Con la Gran Recesión que comenzó en
2008, se hizo evidente que la economía mundial había entrado en una crisis
general muy profunda; fueron muchos los analistas que creyeron que había
llegado incluso la hora final del capitalismo. Sin embargo, lo que se estaba
anunciando, era otra crisis de la socialdemocracia, con fenómenos
desconcertantes como trabajadores de baja cualificación que, al sentirse
desamparados se fueron a refugiar en la extrema derecha, o profesionales de
alta cualificación buscando soluciones a la izquierda del socialismo.
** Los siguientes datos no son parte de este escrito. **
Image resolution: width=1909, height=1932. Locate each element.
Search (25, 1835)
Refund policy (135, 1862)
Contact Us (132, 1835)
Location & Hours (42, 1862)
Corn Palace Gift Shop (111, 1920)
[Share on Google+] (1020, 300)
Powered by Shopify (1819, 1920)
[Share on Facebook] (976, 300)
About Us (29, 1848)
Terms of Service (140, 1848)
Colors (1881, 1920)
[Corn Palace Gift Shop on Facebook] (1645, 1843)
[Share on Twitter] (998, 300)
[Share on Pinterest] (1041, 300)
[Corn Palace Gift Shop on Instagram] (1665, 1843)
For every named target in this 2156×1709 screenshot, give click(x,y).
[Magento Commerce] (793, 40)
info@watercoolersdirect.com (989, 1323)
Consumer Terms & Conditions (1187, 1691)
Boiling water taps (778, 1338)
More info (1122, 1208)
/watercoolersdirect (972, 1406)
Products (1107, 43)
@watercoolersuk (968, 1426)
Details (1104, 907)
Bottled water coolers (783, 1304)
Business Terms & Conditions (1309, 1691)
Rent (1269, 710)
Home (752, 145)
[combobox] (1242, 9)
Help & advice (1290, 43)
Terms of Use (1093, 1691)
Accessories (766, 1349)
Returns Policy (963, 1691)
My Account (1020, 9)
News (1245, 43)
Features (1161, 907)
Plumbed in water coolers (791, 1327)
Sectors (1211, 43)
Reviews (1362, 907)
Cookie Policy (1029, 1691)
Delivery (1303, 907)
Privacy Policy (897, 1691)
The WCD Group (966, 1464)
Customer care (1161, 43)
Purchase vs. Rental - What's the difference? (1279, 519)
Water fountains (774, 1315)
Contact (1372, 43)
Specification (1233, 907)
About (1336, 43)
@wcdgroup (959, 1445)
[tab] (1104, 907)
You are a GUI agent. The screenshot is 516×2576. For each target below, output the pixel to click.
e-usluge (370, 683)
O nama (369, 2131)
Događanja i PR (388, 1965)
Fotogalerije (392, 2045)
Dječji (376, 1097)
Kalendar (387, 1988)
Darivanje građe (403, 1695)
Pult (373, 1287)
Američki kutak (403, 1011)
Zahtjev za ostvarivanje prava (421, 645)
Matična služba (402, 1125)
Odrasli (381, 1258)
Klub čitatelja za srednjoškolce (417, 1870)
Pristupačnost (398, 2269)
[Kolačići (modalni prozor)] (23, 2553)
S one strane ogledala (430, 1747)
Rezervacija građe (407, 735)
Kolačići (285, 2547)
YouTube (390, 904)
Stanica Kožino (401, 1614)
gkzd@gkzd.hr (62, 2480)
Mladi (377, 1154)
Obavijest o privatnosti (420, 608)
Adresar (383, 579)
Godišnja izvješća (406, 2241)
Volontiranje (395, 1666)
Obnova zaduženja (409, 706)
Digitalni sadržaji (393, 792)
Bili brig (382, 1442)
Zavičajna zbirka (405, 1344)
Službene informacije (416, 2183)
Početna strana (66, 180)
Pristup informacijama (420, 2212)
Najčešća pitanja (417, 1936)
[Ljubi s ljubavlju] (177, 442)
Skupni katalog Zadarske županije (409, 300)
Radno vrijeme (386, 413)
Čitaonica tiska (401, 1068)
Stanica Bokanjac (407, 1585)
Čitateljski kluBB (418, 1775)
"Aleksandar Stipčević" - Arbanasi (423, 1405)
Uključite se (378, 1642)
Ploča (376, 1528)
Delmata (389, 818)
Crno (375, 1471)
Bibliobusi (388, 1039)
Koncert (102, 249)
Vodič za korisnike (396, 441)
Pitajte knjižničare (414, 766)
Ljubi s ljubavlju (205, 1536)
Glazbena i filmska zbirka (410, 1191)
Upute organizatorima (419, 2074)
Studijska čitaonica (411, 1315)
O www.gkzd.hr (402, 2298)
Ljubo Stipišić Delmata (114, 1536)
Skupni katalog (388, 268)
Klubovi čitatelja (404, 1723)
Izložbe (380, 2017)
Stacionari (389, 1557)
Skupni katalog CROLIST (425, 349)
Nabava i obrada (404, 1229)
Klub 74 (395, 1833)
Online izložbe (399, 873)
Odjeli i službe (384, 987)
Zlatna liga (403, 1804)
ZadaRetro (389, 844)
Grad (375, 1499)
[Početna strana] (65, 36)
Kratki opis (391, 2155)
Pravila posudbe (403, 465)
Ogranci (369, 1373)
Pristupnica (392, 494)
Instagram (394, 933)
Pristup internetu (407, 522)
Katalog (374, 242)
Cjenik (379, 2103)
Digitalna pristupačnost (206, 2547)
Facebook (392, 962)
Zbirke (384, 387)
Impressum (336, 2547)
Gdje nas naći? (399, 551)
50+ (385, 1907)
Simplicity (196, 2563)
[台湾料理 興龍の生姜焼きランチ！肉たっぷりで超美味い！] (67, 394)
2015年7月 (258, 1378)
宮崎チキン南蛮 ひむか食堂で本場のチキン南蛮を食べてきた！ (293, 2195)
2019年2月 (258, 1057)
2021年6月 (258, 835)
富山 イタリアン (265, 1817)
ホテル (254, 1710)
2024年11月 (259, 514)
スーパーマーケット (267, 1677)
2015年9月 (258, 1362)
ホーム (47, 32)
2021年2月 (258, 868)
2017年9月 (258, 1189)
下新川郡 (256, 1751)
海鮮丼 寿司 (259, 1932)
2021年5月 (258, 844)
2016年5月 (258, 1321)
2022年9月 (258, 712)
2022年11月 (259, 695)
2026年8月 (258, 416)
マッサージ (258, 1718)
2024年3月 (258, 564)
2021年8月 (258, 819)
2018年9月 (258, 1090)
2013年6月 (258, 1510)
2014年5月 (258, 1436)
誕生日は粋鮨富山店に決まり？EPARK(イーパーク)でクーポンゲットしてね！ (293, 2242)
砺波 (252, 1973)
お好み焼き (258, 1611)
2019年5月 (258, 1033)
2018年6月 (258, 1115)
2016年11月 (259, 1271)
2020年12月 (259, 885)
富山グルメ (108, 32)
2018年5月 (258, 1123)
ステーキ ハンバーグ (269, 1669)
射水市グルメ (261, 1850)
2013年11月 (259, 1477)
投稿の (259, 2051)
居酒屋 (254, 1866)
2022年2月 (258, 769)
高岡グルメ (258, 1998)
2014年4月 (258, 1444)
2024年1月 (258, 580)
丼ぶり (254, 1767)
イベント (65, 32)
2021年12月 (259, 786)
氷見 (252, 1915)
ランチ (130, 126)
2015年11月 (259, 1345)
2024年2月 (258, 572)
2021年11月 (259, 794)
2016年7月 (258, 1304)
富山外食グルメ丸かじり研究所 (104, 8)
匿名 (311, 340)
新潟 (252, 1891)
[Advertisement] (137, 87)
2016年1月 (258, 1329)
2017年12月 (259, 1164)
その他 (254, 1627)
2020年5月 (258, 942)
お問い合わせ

De hecho, la socialdemocracia ha
pasado de querer acabar con el capitalismo a tratar de gestionarlo para hacerlo
más justo. Ahora, los valores clásicos socialdemócratas son defendidos también
por los partidos a la izquierda de la izquierda. El comunismo es algo residual
en el mundo. Si examinamos detenidamente los programas de esas fuerzas
políticas que se autodenominan de “izquierda consecuente” sus propuestas son,
por lo general, un regreso a la edad dorada de la socialdemocracia
(keynesianismo, impuestos progresivos, regulación, servicios públicos,
universalidad de las pensiones, la educación y la sanidad, etcétera), con las implementaciones
del feminismo y el ecologismo.
Con la pandemia global de la Covid y la
guerra en Ucrania han cambiado las condiciones. Ahora la socialdemocracia tiene
otra oportunidad. Esperemos que los partidos socialdemócratas hayan aprendido
la lección del 2008. Hay que ensayar nuevos escudos sociales para completar el
Estado de bienestar y practicar un intervencionismo selectivo. La cuestión
principal es si podemos permitirnos sanidad, pensiones públicas, universales,
seguro de desempleo, una educación que no sea prohibitiva, etcétera, o todos
estos beneficios y servicios son demasiado caros. ¿Es un sistema de
protecciones y garantías “de la cuna a la tumba” más útil que una sociedad
impulsada por el mercado en la que el papel del Estado se mantiene al mínimo?
En definitiva, ¿tiene futuro la
socialdemocracia? Esa es la cuestión.